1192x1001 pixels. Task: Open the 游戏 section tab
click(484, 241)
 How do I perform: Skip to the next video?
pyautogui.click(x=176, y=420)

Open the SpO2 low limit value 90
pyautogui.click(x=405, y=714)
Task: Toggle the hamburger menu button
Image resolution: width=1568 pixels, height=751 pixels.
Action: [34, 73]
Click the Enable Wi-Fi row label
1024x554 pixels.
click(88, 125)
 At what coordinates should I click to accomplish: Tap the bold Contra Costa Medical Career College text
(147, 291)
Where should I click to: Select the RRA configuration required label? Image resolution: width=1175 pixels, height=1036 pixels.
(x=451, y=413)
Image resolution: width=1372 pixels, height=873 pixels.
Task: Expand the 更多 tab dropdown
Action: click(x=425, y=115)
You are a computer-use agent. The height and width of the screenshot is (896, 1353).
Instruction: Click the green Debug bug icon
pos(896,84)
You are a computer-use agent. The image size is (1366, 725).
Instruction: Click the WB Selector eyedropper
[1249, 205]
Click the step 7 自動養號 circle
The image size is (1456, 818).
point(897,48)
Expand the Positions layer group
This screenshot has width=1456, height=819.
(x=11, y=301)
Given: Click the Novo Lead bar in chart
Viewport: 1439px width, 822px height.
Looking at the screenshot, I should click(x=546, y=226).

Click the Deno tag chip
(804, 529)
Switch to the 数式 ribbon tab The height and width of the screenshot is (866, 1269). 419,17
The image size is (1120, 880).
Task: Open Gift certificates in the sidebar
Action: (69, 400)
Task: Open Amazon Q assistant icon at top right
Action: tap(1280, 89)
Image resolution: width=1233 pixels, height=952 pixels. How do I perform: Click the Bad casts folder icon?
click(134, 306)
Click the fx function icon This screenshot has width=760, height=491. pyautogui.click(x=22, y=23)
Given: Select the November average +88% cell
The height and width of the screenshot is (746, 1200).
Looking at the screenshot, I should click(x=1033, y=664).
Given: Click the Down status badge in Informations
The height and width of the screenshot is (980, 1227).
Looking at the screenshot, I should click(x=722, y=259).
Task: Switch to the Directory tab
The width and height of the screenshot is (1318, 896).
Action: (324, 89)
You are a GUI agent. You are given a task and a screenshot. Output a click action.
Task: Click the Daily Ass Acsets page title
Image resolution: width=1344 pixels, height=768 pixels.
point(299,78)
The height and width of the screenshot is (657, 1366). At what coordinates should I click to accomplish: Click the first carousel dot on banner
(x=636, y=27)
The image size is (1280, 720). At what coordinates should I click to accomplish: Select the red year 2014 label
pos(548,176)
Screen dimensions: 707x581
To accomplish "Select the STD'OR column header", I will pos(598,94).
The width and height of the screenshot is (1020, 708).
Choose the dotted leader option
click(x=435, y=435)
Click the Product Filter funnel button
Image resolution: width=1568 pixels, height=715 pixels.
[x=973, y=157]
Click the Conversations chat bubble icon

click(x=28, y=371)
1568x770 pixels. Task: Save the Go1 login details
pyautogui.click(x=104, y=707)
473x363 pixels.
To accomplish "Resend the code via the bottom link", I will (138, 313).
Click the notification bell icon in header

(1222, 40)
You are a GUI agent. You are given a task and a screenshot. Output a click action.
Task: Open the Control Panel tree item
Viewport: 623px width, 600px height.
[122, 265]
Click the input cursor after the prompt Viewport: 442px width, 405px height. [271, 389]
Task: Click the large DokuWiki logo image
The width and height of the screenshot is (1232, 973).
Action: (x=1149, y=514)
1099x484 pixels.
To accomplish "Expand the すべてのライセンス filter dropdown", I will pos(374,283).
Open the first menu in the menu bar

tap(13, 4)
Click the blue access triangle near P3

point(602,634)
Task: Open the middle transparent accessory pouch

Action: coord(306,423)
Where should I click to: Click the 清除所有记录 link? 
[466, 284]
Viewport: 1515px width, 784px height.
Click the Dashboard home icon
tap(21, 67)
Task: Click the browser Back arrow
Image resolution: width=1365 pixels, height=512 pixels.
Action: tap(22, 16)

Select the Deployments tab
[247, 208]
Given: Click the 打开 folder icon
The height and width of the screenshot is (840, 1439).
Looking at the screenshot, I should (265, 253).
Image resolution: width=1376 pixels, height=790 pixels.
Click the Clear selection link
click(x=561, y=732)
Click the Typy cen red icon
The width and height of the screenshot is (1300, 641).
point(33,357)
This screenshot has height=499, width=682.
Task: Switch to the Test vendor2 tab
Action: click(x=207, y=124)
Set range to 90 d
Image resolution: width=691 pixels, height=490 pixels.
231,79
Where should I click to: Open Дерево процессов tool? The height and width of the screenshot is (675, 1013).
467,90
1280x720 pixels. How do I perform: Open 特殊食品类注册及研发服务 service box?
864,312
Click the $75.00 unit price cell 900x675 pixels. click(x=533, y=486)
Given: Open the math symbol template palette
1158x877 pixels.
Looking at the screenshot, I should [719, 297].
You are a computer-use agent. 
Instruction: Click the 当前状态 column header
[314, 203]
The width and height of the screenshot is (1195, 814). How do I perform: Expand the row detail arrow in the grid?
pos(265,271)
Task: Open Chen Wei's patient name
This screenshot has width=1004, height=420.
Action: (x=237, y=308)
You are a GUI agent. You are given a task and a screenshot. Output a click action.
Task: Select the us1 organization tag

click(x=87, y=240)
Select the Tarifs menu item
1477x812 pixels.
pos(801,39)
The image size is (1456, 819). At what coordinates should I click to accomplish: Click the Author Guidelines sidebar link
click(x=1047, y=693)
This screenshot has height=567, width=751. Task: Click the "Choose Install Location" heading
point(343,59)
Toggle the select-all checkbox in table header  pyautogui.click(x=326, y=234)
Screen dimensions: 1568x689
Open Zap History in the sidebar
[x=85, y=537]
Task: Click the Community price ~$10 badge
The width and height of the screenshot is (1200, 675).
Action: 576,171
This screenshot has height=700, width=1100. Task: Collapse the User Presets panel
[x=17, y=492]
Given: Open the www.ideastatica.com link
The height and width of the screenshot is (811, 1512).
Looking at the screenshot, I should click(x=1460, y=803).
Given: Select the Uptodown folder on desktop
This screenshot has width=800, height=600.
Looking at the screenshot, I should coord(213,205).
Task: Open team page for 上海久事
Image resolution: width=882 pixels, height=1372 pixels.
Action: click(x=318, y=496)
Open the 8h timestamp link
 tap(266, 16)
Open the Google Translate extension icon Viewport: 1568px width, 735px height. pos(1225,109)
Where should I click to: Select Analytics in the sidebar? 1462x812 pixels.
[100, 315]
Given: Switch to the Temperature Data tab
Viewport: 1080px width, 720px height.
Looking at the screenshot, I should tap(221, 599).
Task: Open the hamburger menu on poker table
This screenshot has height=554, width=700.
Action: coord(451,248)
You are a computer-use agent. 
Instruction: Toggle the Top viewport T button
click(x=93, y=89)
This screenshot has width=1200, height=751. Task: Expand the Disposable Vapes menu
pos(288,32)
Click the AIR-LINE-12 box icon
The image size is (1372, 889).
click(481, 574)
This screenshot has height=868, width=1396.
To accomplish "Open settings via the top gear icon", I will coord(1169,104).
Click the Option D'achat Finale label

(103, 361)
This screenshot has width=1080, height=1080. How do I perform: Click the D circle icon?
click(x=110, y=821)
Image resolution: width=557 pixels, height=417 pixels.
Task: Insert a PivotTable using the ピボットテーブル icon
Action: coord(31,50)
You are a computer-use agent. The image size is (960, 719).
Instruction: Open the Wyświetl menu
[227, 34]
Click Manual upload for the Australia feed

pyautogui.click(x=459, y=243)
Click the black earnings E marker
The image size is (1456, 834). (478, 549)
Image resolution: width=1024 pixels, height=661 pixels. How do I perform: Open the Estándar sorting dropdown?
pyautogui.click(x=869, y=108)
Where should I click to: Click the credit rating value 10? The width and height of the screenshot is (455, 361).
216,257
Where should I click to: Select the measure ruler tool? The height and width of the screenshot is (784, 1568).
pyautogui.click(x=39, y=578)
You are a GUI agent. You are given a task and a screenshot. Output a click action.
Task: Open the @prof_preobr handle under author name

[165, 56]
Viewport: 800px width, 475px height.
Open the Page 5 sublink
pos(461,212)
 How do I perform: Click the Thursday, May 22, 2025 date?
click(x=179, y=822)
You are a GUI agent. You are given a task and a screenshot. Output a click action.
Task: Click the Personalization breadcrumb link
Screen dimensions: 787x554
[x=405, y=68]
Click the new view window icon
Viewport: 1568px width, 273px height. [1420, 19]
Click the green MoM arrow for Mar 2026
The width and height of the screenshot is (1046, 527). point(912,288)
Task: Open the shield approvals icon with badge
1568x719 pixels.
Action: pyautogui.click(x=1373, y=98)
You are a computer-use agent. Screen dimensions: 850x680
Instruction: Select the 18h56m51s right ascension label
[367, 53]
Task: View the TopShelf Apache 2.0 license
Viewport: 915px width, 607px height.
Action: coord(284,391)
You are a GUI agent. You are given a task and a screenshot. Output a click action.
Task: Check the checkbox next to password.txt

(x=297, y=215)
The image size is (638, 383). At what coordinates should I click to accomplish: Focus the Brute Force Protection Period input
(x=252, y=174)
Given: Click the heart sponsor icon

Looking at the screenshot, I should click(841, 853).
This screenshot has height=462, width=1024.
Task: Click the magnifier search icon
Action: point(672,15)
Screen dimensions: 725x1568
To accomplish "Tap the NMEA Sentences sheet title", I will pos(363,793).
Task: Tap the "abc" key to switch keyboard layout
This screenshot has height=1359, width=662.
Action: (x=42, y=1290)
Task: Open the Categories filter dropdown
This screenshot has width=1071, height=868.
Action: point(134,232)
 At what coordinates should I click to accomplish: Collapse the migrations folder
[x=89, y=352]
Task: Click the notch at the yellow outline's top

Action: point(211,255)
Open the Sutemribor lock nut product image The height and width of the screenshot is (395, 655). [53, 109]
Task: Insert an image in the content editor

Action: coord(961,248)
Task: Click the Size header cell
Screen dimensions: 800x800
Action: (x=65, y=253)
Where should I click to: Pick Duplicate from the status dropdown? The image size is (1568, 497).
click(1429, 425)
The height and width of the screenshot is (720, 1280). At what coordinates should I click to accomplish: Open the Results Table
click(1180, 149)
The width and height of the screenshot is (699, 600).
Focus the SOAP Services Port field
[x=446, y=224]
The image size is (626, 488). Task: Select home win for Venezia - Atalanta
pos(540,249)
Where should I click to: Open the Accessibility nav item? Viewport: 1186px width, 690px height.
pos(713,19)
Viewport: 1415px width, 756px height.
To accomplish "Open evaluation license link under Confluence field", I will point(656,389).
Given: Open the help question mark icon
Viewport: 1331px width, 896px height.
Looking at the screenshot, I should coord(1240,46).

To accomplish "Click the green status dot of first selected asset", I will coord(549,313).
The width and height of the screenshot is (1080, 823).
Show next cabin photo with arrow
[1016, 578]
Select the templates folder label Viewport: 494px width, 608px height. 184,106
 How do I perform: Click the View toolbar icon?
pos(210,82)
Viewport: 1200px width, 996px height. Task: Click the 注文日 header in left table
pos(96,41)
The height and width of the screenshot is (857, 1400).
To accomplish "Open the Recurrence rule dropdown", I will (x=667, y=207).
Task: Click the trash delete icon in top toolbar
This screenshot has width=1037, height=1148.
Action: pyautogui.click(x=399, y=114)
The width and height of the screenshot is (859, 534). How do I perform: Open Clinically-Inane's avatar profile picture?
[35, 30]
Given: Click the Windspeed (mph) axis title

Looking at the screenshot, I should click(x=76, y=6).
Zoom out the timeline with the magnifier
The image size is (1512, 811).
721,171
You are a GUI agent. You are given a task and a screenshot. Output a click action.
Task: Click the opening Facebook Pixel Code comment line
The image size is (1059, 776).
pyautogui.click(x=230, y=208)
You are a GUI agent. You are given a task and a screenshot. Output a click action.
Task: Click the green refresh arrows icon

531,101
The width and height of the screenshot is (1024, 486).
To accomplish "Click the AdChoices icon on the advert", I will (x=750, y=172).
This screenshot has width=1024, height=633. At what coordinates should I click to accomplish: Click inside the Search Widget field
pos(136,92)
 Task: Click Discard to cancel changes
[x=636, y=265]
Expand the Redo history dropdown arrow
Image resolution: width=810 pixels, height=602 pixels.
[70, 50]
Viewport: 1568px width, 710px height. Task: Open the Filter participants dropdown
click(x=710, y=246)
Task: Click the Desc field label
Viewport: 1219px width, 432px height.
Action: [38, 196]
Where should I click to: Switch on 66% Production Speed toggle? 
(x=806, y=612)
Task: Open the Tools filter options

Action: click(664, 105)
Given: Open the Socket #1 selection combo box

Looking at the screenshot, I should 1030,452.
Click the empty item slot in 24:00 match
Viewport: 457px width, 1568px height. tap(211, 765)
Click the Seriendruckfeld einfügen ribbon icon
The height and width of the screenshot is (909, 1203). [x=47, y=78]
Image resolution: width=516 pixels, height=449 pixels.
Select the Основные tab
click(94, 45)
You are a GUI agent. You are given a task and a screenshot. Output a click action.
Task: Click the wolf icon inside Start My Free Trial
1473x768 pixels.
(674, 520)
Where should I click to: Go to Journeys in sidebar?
----
WHAT YOU WILL DO: Reproduce the rows above verbatim, from the line containing "You are a computer-use agent. Screen" up to and including the line containing "click(1429, 425)".

SOLUTION FOR THIS PROBLEM:
You are a computer-use agent. Screen dimensions: 850x680
Instruction: Select the 18h56m51s right ascension label
[367, 53]
Task: View the TopShelf Apache 2.0 license
Viewport: 915px width, 607px height.
Action: coord(284,391)
You are a GUI agent. You are given a task and a screenshot. Output a click action.
Task: Check the checkbox next to password.txt

(x=297, y=215)
The image size is (638, 383). At what coordinates should I click to accomplish: Focus the Brute Force Protection Period input
(x=252, y=174)
Given: Click the heart sponsor icon

Looking at the screenshot, I should click(841, 853).
This screenshot has height=462, width=1024.
Task: Click the magnifier search icon
Action: point(672,15)
Screen dimensions: 725x1568
To accomplish "Tap the NMEA Sentences sheet title", I will pos(363,793).
Task: Tap the "abc" key to switch keyboard layout
This screenshot has height=1359, width=662.
Action: (x=42, y=1290)
Task: Open the Categories filter dropdown
This screenshot has width=1071, height=868.
Action: point(134,232)
 At what coordinates should I click to accomplish: Collapse the migrations folder
[x=89, y=352]
Task: Click the notch at the yellow outline's top

Action: point(211,255)
Open the Sutemribor lock nut product image The height and width of the screenshot is (395, 655). [53, 109]
Task: Insert an image in the content editor

Action: coord(961,248)
Task: Click the Size header cell
Screen dimensions: 800x800
Action: (x=65, y=253)
Where should I click to: Pick Duplicate from the status dropdown? The image size is (1568, 497).
click(1429, 425)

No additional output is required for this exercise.